YOUR GOAL: Nothing but the lines from the one containing "Viewport: 730px width, 548px" through the final line of the data should be repeated, and each must be exact.

THE DATA:
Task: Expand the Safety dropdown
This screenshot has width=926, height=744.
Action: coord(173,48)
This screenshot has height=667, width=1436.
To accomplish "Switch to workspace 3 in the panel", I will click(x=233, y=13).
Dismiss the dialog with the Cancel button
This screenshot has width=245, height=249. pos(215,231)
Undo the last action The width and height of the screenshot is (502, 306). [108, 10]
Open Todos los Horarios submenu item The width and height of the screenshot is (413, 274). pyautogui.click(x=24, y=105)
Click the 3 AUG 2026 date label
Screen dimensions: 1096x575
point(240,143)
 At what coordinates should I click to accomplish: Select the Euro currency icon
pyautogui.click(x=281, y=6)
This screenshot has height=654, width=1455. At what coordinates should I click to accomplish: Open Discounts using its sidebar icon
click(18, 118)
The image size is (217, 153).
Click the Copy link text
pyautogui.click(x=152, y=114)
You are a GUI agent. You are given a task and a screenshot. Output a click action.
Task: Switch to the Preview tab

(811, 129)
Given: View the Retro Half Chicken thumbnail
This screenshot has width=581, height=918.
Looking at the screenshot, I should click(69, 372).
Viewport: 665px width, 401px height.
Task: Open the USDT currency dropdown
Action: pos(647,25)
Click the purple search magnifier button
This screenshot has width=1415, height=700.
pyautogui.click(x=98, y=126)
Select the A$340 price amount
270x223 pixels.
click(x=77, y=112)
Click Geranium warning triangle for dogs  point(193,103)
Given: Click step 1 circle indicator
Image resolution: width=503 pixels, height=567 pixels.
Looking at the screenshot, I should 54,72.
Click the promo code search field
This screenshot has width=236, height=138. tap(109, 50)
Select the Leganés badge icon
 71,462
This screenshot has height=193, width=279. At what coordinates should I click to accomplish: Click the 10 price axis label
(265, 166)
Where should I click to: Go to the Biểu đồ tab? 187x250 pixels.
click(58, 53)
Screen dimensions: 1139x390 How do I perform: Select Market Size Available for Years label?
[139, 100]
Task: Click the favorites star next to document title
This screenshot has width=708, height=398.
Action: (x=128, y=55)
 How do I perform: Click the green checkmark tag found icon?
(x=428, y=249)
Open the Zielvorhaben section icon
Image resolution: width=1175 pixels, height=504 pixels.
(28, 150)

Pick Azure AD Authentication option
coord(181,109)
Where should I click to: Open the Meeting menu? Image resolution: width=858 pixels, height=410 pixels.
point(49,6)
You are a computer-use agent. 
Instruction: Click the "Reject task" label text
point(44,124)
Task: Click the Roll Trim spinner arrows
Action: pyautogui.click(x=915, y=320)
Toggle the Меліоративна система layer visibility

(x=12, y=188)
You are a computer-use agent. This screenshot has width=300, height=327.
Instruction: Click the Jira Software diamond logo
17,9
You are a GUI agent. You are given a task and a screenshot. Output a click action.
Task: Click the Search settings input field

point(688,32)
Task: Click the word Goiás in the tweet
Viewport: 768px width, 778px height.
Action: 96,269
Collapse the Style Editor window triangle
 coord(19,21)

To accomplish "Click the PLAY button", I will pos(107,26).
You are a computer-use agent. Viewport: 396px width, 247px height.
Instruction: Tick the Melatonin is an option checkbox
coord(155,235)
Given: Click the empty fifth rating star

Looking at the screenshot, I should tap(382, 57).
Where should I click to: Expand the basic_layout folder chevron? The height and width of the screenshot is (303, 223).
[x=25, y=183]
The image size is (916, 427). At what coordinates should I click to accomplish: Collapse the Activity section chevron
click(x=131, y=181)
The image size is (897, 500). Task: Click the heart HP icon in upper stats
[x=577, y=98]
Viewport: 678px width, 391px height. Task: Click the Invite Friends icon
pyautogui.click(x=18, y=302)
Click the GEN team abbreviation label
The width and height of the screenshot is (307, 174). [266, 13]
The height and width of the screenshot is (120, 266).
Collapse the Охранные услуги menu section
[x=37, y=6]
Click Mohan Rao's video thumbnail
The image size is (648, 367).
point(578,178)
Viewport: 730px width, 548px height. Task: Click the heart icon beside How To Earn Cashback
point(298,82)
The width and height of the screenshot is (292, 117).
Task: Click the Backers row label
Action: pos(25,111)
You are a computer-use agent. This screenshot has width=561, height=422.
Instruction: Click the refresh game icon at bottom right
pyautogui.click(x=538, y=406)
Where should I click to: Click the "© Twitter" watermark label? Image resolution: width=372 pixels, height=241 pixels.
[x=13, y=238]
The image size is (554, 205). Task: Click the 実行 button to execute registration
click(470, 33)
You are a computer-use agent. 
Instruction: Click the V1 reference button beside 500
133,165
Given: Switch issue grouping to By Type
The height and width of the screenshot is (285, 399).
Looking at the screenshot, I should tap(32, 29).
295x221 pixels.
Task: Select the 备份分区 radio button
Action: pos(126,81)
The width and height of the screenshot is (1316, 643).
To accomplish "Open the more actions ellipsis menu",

ANSWER BOX:
Viewport: 730px width, 548px height. Task: Click the heart icon beside How To Earn Cashback
point(298,82)
The width and height of the screenshot is (292, 117).
Task: Click the Backers row label
Action: pos(25,111)
You are a computer-use agent. This screenshot has width=561, height=422.
Instruction: Click the refresh game icon at bottom right
pyautogui.click(x=538, y=406)
Where should I click to: Click the "© Twitter" watermark label? Image resolution: width=372 pixels, height=241 pixels.
[x=13, y=238]
The image size is (554, 205). Task: Click the 実行 button to execute registration
click(470, 33)
You are a computer-use agent. 
Instruction: Click the V1 reference button beside 500
133,165
Given: Switch issue grouping to By Type
The height and width of the screenshot is (285, 399).
Looking at the screenshot, I should tap(32, 29).
295x221 pixels.
Task: Select the 备份分区 radio button
Action: pos(126,81)
The width and height of the screenshot is (1316, 643).
To accomplish "Open the more actions ellipsis menu",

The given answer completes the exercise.